> **To do**
Output each entry exactly; skip nothing.
::: Data section :::
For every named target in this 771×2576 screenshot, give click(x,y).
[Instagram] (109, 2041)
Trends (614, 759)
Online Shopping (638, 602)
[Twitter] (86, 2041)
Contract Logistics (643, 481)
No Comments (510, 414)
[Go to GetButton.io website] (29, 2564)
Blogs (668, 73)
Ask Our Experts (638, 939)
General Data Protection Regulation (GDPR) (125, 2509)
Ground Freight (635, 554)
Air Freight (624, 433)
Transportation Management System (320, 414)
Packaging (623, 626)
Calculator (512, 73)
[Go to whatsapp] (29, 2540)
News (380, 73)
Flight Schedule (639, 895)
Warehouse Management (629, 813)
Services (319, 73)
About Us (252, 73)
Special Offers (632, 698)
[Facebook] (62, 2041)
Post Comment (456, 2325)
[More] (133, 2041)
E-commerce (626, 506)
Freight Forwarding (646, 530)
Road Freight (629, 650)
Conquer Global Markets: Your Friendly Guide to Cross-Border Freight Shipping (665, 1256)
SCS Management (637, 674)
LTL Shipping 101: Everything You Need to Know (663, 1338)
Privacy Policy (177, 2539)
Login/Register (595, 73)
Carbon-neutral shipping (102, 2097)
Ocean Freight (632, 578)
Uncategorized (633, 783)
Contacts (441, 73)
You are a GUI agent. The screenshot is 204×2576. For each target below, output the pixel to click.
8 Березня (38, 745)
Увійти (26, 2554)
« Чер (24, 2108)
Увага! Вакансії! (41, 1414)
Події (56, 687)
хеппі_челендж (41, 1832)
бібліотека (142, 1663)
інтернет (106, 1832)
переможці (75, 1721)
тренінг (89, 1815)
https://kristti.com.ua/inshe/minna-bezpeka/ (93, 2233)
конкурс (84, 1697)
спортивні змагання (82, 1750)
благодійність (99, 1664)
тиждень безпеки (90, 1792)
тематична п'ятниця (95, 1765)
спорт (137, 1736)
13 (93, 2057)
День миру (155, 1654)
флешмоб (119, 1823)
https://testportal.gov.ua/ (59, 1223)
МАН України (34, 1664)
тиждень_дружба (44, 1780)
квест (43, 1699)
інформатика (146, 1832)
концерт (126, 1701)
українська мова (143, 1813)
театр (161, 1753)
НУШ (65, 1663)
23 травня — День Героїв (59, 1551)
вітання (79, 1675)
:::
> **Task answer**
For every named target in this 771×2576 screenshot, give click(x,y).
[Instagram] (109, 2041)
Trends (614, 759)
Online Shopping (638, 602)
[Twitter] (86, 2041)
Contract Logistics (643, 481)
No Comments (510, 414)
[Go to GetButton.io website] (29, 2564)
Blogs (668, 73)
Ask Our Experts (638, 939)
General Data Protection Regulation (GDPR) (125, 2509)
Ground Freight (635, 554)
Air Freight (624, 433)
Transportation Management System (320, 414)
Packaging (623, 626)
Calculator (512, 73)
[Go to whatsapp] (29, 2540)
News (380, 73)
Flight Schedule (639, 895)
Warehouse Management (629, 813)
Services (319, 73)
About Us (252, 73)
Special Offers (632, 698)
[Facebook] (62, 2041)
Post Comment (456, 2325)
[More] (133, 2041)
E-commerce (626, 506)
Freight Forwarding (646, 530)
Road Freight (629, 650)
Conquer Global Markets: Your Friendly Guide to Cross-Border Freight Shipping (665, 1256)
SCS Management (637, 674)
LTL Shipping 101: Everything You Need to Know (663, 1338)
Privacy Policy (177, 2539)
Login/Register (595, 73)
Carbon-neutral shipping (102, 2097)
Ocean Freight (632, 578)
Uncategorized (633, 783)
Contacts (441, 73)
You are a GUI agent. The screenshot is 204×2576. For each target below, output the pixel to click.
8 Березня (38, 745)
Увійти (26, 2554)
« Чер (24, 2108)
Увага! Вакансії! (41, 1414)
Події (56, 687)
хеппі_челендж (41, 1832)
бібліотека (142, 1663)
інтернет (106, 1832)
переможці (75, 1721)
тренінг (89, 1815)
https://kristti.com.ua/inshe/minna-bezpeka/ (93, 2233)
конкурс (84, 1697)
спортивні змагання (82, 1750)
благодійність (99, 1664)
тиждень безпеки (90, 1792)
тематична п'ятниця (95, 1765)
спорт (137, 1736)
13 (93, 2057)
День миру (155, 1654)
флешмоб (119, 1823)
https://testportal.gov.ua/ (59, 1223)
МАН України (34, 1664)
тиждень_дружба (44, 1780)
квест (43, 1699)
інформатика (146, 1832)
концерт (126, 1701)
українська мова (143, 1813)
театр (161, 1753)
НУШ (65, 1663)
23 травня — День Героїв (59, 1551)
вітання (79, 1675)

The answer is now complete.